**Records to use**
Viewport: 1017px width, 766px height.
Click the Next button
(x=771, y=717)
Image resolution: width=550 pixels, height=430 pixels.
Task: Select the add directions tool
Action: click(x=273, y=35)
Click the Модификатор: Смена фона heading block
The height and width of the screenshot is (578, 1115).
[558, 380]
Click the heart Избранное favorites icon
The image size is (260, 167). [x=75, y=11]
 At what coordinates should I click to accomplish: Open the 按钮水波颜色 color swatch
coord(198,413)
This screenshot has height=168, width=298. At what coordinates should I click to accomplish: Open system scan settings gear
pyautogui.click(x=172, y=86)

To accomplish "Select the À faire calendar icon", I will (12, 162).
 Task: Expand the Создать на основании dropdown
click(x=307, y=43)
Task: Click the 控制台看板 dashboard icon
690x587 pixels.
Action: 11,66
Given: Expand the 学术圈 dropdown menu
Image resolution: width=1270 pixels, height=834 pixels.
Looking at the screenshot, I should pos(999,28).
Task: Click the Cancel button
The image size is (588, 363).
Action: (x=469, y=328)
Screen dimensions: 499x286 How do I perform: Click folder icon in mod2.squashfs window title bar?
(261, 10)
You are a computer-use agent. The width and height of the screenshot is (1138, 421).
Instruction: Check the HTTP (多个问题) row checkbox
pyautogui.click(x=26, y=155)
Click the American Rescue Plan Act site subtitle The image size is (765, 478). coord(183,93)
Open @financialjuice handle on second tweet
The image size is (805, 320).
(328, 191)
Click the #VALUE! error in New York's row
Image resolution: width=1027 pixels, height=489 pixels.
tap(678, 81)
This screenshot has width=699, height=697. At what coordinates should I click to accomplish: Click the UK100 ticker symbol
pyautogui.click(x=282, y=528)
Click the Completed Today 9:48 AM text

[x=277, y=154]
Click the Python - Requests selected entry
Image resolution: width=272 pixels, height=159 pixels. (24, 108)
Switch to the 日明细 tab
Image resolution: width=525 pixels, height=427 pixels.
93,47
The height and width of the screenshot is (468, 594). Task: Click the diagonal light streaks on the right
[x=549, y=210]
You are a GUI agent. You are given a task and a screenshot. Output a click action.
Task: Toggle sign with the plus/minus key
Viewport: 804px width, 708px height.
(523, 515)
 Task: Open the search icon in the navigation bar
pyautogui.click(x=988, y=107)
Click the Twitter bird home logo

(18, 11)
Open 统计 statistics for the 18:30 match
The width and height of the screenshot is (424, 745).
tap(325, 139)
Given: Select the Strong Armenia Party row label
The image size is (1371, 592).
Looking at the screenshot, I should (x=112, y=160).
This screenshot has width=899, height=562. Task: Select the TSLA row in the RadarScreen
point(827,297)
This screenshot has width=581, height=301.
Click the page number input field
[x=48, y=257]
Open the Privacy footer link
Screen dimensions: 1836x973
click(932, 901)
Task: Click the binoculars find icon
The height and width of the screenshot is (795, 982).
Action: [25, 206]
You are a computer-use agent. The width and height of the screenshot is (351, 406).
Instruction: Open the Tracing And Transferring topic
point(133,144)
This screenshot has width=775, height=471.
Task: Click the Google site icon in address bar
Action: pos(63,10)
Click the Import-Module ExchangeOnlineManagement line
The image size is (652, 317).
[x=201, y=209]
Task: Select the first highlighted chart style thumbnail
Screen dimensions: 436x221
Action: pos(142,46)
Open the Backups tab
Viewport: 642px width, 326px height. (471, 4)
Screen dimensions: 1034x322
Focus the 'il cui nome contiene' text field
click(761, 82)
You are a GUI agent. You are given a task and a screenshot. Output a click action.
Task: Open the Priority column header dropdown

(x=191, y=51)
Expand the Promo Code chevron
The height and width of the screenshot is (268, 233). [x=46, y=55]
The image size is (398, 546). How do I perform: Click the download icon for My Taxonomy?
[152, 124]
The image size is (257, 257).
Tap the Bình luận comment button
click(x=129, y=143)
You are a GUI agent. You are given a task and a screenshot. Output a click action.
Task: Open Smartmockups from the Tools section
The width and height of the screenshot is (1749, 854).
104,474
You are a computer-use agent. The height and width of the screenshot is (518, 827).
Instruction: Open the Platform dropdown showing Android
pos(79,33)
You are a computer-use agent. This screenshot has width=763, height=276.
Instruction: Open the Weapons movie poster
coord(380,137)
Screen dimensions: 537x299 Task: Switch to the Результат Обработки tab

**What is expected**
Given the records above, reproduce precisely and only the lines between the line holding "The image size is (652, 317)." and the line holding "You are a computer-use agent. This", inclusive.

**Exercise solution**
The image size is (652, 317).
[x=201, y=209]
Task: Select the first highlighted chart style thumbnail
Screen dimensions: 436x221
Action: pos(142,46)
Open the Backups tab
Viewport: 642px width, 326px height. (471, 4)
Screen dimensions: 1034x322
Focus the 'il cui nome contiene' text field
click(761, 82)
You are a GUI agent. You are given a task and a screenshot. Output a click action.
Task: Open the Priority column header dropdown

(x=191, y=51)
Expand the Promo Code chevron
The height and width of the screenshot is (268, 233). [x=46, y=55]
The image size is (398, 546). How do I perform: Click the download icon for My Taxonomy?
[152, 124]
The image size is (257, 257).
Tap the Bình luận comment button
click(x=129, y=143)
You are a GUI agent. You are given a task and a screenshot. Output a click action.
Task: Open Smartmockups from the Tools section
The width and height of the screenshot is (1749, 854).
104,474
You are a computer-use agent. The height and width of the screenshot is (518, 827).
Instruction: Open the Platform dropdown showing Android
pos(79,33)
You are a computer-use agent. This screenshot has width=763, height=276.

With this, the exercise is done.